Kriek steadfastly refuses to go for an ordinary shot if an extraordinary one will do. That is one of his problems. He lets his imagination run away with him and goes for a between-the-legs screamer instead of just getting the ball back. He is reckless, and knows not an iota of restraint. Percentage tennis seems to bore him. He makes too many sloppy errors as if average shots were not worth his attention.

He also lets line calls that he dislikes -- and this seems to include every close call that goes against him -- distract him. When he learns some self-control, he will be just like Gerulaitis: one of the best handful of players in the world, though perhaps too light a hitter and too much a gambler to be the best in the world.

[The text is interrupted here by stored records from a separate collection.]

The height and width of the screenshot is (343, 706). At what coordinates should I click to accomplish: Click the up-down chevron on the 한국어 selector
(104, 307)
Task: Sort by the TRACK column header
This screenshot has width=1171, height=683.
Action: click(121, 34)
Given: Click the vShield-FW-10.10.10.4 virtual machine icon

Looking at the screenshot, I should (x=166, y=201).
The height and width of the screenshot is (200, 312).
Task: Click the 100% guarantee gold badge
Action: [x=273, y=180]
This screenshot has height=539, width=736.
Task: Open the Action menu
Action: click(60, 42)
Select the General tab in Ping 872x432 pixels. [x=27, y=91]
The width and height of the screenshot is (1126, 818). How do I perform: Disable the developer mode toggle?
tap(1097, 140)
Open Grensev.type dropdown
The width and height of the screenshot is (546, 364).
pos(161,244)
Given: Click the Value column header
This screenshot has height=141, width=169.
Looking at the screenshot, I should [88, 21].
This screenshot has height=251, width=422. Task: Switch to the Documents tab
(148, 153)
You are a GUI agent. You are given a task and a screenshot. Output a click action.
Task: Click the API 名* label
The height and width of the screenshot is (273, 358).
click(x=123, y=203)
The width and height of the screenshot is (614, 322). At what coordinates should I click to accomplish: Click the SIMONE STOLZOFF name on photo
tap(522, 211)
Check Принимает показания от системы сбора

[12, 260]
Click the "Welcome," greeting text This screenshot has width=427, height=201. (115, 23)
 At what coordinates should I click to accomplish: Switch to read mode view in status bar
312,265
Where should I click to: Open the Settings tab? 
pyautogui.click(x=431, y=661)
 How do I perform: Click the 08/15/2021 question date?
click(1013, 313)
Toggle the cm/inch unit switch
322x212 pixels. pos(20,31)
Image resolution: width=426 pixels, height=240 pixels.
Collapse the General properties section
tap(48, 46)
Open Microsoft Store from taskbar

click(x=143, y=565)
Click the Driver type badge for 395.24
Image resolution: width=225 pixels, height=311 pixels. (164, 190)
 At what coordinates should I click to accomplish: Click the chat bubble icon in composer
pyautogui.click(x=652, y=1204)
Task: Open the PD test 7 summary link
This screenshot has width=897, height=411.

The 78-by-36-foot singles court seemed too small, too confining, for these two speedsters, who scotted and skittered here and there, chasing balls into the front rows of seats, whacking eye-popping shots that hit or missed. They were like two sleek and energetic cats chasing each other's tails, sometimes playfully and sometimes nastily battling each other with quick paws and an occasional hiss.

It was marvelously entertaining tennis, like a speeded-up film, but it lacked the glue of consistency. That is not in Kriek's nature -- not yet, anyway -- and so even when Gerulaitis was behind he never looked as if he would lose.

McEnroe, who is 2-6 lifetime against Connors but 2-2 this year and no longer intimidated by the one player who used to psyche him out, is not concerned that he will have played only one singles match in a week going into Saturday's semis. He has kept sharp playing doubles, and yesterday teamed with Peter Fleming -- they are the Wimbledon champions -- to reach the final by beating Marty Riessen and Sherwood Stewart, 6-4, 6-4.

In the other semifinal, Stan Smith and Bob Lutz -- surprisingly chosen over McEnroe and Fleming to reporesent the U.S. in the Davis Cup American Zone final against Argentina in Memphis, Sept. 17-19 -- defeated Australian veterans Fred Stolle and Roy Emerson, 7-5, 3-6, 7-5.

Emerson and Stolle -- combined age, 83 -- won the U.S. National Doubles in 1965-66, when it was played in Boston. They had not played together in the event since, but brought an 11-match winning streak here and added four more to it.